■ Input data
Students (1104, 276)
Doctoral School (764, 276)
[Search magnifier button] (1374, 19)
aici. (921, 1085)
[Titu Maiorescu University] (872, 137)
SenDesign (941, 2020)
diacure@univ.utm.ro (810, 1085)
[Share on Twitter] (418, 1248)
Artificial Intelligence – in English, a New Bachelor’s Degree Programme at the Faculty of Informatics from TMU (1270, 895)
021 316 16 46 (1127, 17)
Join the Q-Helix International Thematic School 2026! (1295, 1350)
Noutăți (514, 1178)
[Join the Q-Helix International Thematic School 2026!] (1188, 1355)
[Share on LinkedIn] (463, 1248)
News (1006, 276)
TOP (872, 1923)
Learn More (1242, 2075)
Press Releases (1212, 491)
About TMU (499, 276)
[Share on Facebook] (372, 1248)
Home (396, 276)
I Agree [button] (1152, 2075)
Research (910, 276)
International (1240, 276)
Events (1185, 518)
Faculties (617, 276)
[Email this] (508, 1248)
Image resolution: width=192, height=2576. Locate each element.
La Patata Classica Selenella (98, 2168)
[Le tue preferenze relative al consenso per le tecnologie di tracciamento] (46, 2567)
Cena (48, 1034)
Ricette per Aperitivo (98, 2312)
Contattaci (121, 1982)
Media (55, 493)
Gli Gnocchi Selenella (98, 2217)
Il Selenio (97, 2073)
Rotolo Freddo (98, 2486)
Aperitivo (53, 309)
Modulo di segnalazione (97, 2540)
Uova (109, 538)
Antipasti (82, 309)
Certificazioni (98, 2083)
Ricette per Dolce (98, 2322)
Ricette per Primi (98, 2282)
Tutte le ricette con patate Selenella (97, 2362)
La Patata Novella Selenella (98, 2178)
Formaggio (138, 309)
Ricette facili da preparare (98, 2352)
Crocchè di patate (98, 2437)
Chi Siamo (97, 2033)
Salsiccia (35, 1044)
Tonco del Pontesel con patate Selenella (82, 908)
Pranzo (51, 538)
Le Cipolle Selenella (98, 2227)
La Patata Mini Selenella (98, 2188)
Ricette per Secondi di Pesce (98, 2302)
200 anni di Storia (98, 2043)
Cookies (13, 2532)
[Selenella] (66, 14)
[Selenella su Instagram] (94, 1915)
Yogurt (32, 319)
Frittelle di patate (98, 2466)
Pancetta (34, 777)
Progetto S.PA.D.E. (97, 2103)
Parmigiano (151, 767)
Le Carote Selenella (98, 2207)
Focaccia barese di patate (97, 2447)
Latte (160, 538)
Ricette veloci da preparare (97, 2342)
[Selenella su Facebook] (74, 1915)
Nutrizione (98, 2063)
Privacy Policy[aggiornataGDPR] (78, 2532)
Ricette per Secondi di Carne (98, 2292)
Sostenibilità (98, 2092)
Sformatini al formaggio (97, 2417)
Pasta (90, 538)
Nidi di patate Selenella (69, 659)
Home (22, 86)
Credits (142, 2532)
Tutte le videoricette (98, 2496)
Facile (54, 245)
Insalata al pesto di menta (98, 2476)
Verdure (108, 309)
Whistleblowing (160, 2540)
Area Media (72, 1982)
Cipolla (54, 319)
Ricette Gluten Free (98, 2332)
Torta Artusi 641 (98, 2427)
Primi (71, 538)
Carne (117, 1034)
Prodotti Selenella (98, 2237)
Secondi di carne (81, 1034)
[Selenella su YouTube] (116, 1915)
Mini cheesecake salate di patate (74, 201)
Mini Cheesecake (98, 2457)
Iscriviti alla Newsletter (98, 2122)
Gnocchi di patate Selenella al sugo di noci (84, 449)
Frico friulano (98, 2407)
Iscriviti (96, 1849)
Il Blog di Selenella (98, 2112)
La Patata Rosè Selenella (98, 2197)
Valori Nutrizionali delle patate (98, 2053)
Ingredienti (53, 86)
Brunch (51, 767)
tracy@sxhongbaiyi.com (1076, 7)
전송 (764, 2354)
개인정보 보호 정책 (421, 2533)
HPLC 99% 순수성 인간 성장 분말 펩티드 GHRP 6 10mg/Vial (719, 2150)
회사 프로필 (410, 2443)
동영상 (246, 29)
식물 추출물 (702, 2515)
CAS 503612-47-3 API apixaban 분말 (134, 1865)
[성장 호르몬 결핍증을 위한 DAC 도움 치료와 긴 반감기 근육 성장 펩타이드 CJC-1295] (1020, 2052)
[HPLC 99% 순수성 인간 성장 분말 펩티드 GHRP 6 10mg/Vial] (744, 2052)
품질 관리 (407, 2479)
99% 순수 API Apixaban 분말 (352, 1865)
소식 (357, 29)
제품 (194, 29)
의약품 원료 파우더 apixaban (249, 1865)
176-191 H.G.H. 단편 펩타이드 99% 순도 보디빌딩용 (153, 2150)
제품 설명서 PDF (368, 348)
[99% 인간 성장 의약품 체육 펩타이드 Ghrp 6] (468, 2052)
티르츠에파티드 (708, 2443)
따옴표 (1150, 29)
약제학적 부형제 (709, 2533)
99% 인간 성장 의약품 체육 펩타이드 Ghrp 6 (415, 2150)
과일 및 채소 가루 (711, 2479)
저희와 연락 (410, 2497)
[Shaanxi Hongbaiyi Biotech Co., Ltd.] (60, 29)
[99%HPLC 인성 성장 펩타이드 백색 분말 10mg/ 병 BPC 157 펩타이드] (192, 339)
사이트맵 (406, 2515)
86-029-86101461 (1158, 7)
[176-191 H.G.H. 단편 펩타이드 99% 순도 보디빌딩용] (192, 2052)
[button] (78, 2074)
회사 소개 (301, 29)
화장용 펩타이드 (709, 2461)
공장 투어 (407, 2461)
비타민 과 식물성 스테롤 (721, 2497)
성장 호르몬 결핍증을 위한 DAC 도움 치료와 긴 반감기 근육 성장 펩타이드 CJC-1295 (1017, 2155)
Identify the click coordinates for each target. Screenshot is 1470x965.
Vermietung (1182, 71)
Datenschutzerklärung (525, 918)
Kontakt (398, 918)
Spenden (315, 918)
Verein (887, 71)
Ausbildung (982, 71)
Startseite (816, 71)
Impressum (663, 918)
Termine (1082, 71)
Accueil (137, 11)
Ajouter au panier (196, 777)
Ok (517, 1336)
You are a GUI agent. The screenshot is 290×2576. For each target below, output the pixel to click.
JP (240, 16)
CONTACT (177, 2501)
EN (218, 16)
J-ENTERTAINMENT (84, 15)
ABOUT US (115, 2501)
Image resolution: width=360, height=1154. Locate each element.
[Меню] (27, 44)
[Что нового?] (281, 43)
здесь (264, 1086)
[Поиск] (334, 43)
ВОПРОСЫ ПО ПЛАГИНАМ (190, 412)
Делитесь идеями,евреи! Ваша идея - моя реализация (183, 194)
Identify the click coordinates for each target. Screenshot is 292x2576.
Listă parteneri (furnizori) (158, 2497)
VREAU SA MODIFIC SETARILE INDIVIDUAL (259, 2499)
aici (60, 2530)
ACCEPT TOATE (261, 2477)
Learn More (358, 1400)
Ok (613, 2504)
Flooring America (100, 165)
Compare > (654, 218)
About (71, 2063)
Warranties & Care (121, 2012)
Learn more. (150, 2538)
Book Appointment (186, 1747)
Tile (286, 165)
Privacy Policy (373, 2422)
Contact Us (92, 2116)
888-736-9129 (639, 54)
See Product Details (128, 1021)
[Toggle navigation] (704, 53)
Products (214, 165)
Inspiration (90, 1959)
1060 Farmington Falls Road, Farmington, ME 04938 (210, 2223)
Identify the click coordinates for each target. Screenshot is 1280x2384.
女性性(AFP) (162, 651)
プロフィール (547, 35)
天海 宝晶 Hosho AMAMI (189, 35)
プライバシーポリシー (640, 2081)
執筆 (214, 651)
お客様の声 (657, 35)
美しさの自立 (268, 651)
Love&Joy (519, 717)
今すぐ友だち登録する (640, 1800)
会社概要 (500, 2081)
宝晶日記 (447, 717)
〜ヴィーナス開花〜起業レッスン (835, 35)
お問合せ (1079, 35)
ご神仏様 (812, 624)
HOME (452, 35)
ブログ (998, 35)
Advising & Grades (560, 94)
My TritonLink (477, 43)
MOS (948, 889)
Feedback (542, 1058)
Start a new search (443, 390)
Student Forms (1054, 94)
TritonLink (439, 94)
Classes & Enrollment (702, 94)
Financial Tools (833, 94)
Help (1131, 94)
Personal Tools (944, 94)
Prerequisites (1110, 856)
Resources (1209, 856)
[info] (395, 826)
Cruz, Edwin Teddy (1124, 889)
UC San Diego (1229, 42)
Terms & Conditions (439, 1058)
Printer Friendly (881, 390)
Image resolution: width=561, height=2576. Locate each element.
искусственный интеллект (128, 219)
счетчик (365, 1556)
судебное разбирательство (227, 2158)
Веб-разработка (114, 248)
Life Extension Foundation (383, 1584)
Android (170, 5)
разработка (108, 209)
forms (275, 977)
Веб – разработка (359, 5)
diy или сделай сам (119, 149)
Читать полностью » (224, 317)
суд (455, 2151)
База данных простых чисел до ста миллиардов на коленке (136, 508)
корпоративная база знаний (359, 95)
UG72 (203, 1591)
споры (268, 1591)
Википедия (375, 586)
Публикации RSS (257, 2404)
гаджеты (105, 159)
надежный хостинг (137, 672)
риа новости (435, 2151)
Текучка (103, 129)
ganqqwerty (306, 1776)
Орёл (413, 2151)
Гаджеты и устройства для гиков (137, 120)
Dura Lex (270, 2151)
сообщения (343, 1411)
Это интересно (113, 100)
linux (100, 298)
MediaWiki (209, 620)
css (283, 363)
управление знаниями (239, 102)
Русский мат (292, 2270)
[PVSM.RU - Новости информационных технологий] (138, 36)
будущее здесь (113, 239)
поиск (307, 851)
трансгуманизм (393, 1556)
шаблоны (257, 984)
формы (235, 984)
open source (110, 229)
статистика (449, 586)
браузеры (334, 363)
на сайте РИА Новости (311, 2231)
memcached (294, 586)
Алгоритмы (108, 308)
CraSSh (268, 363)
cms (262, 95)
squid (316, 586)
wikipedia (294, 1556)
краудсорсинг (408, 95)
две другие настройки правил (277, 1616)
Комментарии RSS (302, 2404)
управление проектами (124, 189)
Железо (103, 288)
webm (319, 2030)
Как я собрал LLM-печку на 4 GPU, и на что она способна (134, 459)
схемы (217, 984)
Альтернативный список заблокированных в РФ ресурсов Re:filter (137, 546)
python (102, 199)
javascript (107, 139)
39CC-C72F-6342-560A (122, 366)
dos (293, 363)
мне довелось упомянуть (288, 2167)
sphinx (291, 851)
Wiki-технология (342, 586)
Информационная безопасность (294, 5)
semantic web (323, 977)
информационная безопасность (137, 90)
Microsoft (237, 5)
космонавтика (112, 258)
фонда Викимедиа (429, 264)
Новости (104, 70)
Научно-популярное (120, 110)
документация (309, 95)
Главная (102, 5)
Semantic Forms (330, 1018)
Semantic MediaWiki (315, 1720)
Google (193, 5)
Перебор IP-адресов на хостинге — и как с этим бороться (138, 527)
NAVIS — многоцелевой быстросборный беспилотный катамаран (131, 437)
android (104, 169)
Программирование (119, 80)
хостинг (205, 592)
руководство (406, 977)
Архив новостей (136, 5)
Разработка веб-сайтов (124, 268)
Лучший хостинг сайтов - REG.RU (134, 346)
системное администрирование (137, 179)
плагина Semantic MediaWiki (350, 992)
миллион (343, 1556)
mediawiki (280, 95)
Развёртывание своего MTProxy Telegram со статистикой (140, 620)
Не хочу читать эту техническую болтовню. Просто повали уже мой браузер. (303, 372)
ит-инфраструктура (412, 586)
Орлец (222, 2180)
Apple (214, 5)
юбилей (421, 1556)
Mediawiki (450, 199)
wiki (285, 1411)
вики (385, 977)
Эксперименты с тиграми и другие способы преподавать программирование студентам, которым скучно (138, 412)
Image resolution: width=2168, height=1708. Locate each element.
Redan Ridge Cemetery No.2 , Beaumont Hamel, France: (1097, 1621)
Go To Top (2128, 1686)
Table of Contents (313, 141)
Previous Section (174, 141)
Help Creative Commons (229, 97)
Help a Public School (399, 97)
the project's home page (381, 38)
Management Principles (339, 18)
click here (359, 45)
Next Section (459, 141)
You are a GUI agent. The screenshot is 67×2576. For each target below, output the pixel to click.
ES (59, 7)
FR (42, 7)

■ Problem to work on
From the data above, copy each line that has the string "Mini".

■ Solution
La Patata Mini Selenella (98, 2188)
Mini cheesecake salate di patate (74, 201)
Mini Cheesecake (98, 2457)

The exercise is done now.